Langeweile scheint so negativ assoziiert zu sein, dass keiner von uns gern zugibt, dass er sich langweilt. Vermutlich ist dem auch wirklich so, denn zum Langweilen kommen wir gar nicht erst. Lieber schauen wir in der Dauerschleife Netflix an, und falls wir uns doch einmal entscheiden, etwas «tun» zu wollen, schnappen wir uns einen Tipp aus einem Anti-Langeweile-Ratgeber auf und fangen zur Not auch an zu … stricken. Jetzt im Ernst?
Handwerk erlebt eine Renaissance, das ist toll. Und eine Beschäftigungstherapie. Vielleicht erklärt dieses Phänomen auch jene neue Freizeitbeschäftigung: das «Hamstern». Der Supermarkt scheint an Attraktivität gewonnen zu haben. Als Zeitfüller für sich langweilende Menschen zu betrachten, sind auch Videos von mehr oder weniger bekannten Persönlichkeiten, die im Netz unter dem Hashtag «Stayathome» hochgeladen werden und zeigen, womit sich zu Hause die Zeit vertrieben wird. Alles wird offenbar dankend angenommen, solange es wohl das eine Gefühl, das uns in den Wahnsinn treibt, bekämpft.
Langeweile wird nicht umsonst behandelt wie ein Virus. In unserer schnelllebigen Welt, in der aktiv sein, alles zu sein scheint, wird «sich langweilen» mit Faulheit gleichgestellt.
Dabei ist Nichtstun nicht gleich nichts tun. Tagträume, die durch freie Gedanken entstehen, dienen der Entschleunigung und sollen die Kreativität ankurbeln.
Und jawohl, ich kann es aus persönlicher Erfahrung bestätigen: Oh wie sehr habe ich als Kind Langeweile gehasst, und wie oft habe ich mich über sie lautstark beschwert (und allen die Ohren vollgejammert). Und gerade an verregneten Sonntagen, wenn es scheinbar weit und breit nichts zu tun gab, sind mir genau dann die wildesten Ideen eingefallen. Beispielsweise aus alten Zeitungen neues «Papier» entstehen zu lassen.
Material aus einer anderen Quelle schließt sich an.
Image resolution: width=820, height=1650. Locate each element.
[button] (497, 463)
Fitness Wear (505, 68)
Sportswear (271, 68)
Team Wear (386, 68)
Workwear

Eine Riesensauerei im Badezimmer, aber die Idee Zeitung einzuweichen, um sie zu recyceln, ist doch rückblickend doch keine so schlechte.
Habe ich also das Langweilen etwa verlernt?
Ich kann keinesfalls behaupten, dass ich mich darüber freue, zu Hause bleiben zu müssen und vor allem, Freunde und Familie nicht sehen zu dürfen. Da geht es mir auch nicht anders. Ich kann auch nicht sagen, dass es mir gerade ganz egal ist, dass ich nun nicht mehr meinen Freizeitbeschäftigungen – etwa ins Fitnessstudio zu gehen – nachgehen kann.
Tatsächlich bedeuten diese kleinen Zeitfenster für mich als Mami Energie tanken und Entspannung pur.
Nicht so prickelnd finde ich auch meine «Corona-Garderobe», die aus bequemen Kleidungsstücken besteht, wo ich doch Mode und Styling gern auslebe. Doch mit Ratgebern von fremden Menschen, die mir Pauschaltipps für meine Freizeit geben wollen, werde ich mich nicht abfinden.
Sollte die Situation länger andauern und sogar eine Ausgangssperre drohen, hoffe ich, dass ich einer Beschäftigungstherapie widerstehen werde und mich zwischendurch vielleicht etwas langweilen und dabei die Ruhe bewahren werde. Ich betrachte diese Auszeit in diesen hektischen Zeiten als Detox, um seelischen Müll abzuwerfen und um Freiraum für neue Gedanken zu schaffen.
Wie auch immer wir mit der freien Zeit umgehen mögen, ob wir sie annehmen, vertreiben, totschlagen, verschwenden, sie füllen oder gestalten – das Wichtigste ist, wir bleiben zu Hause.